In the end, this is a good thing for everyone. Students will have an easier time gaining admission to law school. Law schools will see a higher percentage of their students gainfully employed. And the legal profession will, hopefully, return to a level where going to law school and working hard guarantees employment.

As long as law schools accept the new reality and adjust their admissions standards accordingly.

So, you know, let’s hope for that.

8 Responses

  1. Splinterssuck says:

    Does this mean that students who have a high gpa from a good school and a lower lsat score stand a chance to get into a top 15 program? I have been afraid to reach too far with a 3.9 and 160

    • Matt Shinners says:

      That 160 is going to be pushing it a bit for the T14. High GPAs are still relatively easy to find; high LSAT scores are getting rarer. I’d expect someone with a low GPA but high LSAT to have a much easier time getting into a school now than someone with the reverse.

      That said, there are fewer applicants overall, so you’ll have a better shot than someone with your numbers from a year or two ago. But ~5 points below the T14 25% lower bound is going to make it a tough sell.

  2. Omar says:

    Debating whether to retake the December LSAT…I have a 162/166 and 3.97 GPA. What do you think the chances of getting into a T14 considering the drop in applicants?

    • Matt Shinners says:

      I think the lower T14 is a pretty solid bet for someone with a 166/3.97. However, if you think you have a few more points in you, that would open up the rest of the T14 and also possibly lead to scholarship money.
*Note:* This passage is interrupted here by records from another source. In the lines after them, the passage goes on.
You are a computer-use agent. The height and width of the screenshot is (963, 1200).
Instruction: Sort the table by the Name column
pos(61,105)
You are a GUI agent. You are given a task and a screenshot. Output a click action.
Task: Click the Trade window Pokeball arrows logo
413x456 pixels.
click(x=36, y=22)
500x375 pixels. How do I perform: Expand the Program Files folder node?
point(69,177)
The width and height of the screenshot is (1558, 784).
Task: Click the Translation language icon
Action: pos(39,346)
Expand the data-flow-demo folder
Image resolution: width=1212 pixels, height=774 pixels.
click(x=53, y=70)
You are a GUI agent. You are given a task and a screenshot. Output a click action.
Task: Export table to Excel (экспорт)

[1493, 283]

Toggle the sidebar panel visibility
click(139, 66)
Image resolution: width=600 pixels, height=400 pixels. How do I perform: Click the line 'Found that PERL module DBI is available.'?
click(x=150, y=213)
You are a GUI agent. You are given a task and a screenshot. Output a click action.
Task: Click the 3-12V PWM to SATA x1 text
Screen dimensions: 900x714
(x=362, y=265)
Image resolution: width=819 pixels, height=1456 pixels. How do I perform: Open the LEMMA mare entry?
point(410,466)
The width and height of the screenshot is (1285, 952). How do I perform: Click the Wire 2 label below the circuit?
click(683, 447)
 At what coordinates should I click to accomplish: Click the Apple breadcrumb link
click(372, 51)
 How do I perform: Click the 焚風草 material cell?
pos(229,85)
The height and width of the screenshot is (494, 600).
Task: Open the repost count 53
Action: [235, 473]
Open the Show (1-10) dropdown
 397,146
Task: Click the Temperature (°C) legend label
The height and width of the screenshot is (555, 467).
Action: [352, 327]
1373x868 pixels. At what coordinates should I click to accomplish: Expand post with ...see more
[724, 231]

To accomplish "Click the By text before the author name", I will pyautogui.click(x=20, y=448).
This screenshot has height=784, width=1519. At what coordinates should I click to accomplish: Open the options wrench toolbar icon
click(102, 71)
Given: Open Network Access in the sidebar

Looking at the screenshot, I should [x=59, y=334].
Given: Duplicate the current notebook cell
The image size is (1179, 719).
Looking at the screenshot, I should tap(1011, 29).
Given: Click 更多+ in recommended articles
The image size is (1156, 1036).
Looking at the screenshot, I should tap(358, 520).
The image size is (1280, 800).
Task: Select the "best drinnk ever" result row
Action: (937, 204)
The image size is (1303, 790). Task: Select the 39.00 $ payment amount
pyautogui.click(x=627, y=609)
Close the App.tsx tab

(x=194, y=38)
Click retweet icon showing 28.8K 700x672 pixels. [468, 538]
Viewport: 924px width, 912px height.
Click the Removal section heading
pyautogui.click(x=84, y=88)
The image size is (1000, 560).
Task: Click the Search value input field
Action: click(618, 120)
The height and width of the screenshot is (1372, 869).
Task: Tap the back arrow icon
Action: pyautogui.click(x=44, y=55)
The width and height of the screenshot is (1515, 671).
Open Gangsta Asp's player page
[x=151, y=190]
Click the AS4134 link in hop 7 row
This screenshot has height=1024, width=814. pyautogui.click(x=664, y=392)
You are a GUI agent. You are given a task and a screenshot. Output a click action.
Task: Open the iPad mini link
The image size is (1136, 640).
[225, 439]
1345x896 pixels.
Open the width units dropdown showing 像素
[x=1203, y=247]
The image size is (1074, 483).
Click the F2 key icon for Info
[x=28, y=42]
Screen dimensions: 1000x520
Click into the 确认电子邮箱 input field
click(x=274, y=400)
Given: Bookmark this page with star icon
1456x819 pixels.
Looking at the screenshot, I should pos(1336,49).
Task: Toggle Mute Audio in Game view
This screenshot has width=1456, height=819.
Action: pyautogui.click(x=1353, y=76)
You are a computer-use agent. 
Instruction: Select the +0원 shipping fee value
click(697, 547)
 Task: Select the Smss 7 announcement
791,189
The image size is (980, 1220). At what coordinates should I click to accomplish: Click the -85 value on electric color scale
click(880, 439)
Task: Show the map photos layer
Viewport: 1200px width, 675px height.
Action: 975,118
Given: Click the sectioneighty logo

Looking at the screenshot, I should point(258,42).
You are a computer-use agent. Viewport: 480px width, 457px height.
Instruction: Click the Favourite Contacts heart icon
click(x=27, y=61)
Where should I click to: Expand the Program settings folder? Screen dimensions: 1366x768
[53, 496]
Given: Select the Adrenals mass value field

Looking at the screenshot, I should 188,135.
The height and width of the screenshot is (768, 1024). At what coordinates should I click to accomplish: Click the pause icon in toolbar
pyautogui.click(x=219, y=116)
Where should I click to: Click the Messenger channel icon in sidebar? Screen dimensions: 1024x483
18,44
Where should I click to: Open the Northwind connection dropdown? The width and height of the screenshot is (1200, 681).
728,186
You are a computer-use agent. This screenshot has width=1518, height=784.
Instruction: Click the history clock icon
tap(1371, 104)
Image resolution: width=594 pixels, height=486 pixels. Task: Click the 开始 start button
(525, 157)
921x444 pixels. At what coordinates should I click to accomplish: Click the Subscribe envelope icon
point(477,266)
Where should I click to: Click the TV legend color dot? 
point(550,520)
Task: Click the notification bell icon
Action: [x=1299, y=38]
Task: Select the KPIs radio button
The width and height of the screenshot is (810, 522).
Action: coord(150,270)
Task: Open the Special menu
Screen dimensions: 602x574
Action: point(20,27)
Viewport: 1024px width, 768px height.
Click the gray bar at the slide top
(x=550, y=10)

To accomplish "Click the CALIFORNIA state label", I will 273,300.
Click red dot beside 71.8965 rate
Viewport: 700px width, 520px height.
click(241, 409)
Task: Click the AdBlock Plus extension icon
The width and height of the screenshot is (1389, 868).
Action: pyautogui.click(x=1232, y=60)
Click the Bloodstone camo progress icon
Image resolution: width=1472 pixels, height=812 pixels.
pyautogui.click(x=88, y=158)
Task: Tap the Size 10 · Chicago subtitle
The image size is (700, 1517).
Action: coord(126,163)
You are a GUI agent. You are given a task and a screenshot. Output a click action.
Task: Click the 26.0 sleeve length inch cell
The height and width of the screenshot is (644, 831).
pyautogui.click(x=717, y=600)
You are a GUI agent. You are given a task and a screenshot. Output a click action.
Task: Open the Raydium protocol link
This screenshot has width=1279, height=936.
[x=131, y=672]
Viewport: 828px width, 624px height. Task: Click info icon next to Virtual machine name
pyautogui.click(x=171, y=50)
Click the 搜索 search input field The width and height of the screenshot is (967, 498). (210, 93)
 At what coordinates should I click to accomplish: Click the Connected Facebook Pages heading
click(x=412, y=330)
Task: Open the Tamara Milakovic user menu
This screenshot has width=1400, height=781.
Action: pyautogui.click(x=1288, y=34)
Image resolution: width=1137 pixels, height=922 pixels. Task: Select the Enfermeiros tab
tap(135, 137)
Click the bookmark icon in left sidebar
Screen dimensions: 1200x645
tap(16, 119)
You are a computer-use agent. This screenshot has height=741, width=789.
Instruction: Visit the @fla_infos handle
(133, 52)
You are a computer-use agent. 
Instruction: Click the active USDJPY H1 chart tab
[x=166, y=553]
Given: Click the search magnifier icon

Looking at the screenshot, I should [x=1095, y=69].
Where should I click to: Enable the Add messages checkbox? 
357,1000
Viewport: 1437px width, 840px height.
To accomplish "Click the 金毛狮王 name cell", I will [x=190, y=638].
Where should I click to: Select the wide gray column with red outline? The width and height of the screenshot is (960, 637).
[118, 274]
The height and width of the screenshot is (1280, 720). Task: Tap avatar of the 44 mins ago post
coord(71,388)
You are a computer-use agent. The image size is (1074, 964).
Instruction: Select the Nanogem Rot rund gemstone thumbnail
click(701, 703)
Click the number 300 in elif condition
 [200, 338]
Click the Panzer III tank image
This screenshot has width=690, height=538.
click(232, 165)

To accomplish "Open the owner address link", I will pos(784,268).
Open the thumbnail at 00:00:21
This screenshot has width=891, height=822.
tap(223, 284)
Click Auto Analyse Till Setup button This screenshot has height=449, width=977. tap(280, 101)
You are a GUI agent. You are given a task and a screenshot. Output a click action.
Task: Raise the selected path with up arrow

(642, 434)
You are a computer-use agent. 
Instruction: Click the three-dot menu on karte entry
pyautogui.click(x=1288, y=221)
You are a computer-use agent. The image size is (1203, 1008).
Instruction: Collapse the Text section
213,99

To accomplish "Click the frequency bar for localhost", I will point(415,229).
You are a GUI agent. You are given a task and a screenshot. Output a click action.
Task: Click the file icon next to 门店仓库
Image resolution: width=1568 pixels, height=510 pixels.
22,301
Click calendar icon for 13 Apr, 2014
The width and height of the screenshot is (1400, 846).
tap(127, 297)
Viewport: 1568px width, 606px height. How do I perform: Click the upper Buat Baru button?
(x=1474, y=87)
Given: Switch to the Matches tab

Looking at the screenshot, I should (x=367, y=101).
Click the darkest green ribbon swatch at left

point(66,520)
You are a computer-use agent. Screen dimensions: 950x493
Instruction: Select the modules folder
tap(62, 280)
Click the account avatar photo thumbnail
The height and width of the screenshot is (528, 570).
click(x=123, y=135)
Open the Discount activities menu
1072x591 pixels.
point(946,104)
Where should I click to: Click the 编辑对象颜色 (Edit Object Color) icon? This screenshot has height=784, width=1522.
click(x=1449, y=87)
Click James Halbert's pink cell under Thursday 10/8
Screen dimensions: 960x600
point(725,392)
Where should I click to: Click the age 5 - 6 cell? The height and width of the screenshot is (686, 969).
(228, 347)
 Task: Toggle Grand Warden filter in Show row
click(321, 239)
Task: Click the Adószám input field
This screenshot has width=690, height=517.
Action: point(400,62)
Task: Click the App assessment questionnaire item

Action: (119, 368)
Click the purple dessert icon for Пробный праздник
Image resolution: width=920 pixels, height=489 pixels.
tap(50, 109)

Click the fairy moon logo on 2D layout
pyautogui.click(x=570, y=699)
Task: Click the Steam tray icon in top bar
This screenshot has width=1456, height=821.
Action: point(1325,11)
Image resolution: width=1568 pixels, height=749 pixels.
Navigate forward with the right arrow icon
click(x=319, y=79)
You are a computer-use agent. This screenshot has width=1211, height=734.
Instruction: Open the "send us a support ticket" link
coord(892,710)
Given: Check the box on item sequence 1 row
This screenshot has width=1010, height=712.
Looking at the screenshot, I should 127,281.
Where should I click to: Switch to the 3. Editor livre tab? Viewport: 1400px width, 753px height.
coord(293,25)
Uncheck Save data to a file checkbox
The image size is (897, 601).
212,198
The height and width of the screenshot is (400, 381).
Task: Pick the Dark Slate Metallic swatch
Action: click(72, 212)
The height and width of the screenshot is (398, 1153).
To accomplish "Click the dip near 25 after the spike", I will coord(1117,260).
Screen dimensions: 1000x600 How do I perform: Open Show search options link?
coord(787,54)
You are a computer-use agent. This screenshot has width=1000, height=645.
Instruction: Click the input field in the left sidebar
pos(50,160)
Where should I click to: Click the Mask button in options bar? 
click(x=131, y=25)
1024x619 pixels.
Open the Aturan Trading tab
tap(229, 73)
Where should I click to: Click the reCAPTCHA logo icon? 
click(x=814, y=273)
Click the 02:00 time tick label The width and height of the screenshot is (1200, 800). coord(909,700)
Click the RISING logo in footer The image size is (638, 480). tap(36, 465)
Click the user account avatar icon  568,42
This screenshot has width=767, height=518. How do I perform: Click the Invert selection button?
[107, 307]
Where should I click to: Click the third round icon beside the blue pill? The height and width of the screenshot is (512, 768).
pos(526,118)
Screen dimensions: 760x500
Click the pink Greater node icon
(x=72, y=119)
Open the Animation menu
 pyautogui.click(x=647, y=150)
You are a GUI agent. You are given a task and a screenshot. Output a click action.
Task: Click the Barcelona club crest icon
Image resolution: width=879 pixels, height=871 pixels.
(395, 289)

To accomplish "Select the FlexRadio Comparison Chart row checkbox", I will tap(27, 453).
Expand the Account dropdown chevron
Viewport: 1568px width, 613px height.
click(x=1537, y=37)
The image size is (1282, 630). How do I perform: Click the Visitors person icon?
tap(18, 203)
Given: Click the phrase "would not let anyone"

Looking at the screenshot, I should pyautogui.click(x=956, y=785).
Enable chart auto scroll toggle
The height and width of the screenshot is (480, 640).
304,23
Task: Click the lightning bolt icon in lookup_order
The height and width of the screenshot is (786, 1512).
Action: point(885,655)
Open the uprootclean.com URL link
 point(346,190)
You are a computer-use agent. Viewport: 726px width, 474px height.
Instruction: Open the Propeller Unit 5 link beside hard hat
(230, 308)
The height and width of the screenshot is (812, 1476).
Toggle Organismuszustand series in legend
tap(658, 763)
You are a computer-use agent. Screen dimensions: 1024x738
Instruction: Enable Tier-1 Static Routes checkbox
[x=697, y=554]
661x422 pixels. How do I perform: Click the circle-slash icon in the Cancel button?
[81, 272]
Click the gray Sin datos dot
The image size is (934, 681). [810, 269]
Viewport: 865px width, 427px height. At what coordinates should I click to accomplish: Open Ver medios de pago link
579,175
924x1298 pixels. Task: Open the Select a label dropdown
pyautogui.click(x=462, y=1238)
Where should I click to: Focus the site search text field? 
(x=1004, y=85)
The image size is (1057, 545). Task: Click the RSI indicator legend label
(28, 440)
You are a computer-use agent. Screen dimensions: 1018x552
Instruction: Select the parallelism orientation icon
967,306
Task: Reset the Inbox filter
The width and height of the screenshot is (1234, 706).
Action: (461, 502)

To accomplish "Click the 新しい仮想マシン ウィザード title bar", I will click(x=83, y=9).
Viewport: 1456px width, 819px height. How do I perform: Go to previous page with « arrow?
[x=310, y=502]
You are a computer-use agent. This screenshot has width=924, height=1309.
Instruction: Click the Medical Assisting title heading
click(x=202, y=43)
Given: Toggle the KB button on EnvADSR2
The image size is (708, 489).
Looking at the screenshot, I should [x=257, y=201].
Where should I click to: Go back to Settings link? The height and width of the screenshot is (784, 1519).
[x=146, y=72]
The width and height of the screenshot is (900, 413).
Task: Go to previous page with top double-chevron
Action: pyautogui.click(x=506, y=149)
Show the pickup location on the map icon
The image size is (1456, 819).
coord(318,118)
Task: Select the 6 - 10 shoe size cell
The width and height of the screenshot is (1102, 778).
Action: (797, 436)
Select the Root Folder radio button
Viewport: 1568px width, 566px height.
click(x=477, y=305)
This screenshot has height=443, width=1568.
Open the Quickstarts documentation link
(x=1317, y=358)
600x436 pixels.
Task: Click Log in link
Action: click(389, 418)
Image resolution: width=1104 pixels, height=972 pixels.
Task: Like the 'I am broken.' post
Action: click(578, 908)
  3. Jarrett Ezekiel Reeves says:

    I have a lousy 3.25 GPA due to some extenuating circumstances (mostly lousy performance in some dual-enrollment courses from high school).

    If I score a 169 or 170 in December, however, ED to UVA as soon as scores come out on January 4, and put 110% into my personal statement and “Why UVA” Essay, and visit the campus a second time in mid-January, do you think I might have a reasonable shot at getting in? At least enough to justify the application fee?

    Also, for whatever it’s worth, I have every expectation that my letters of recommendation will be second to almost none.

    • Matt Shinners says:

      I think it’s worth the application fee, though I would expect to get bumped into regular decision. Though it wouldn’t be unheard of/impossible to get in ED.

  4. Ladida says:

    I have a 3.68 and i just took the dec lsat. I’m thinking around 166-169 – is cornell/georgetown a good shot?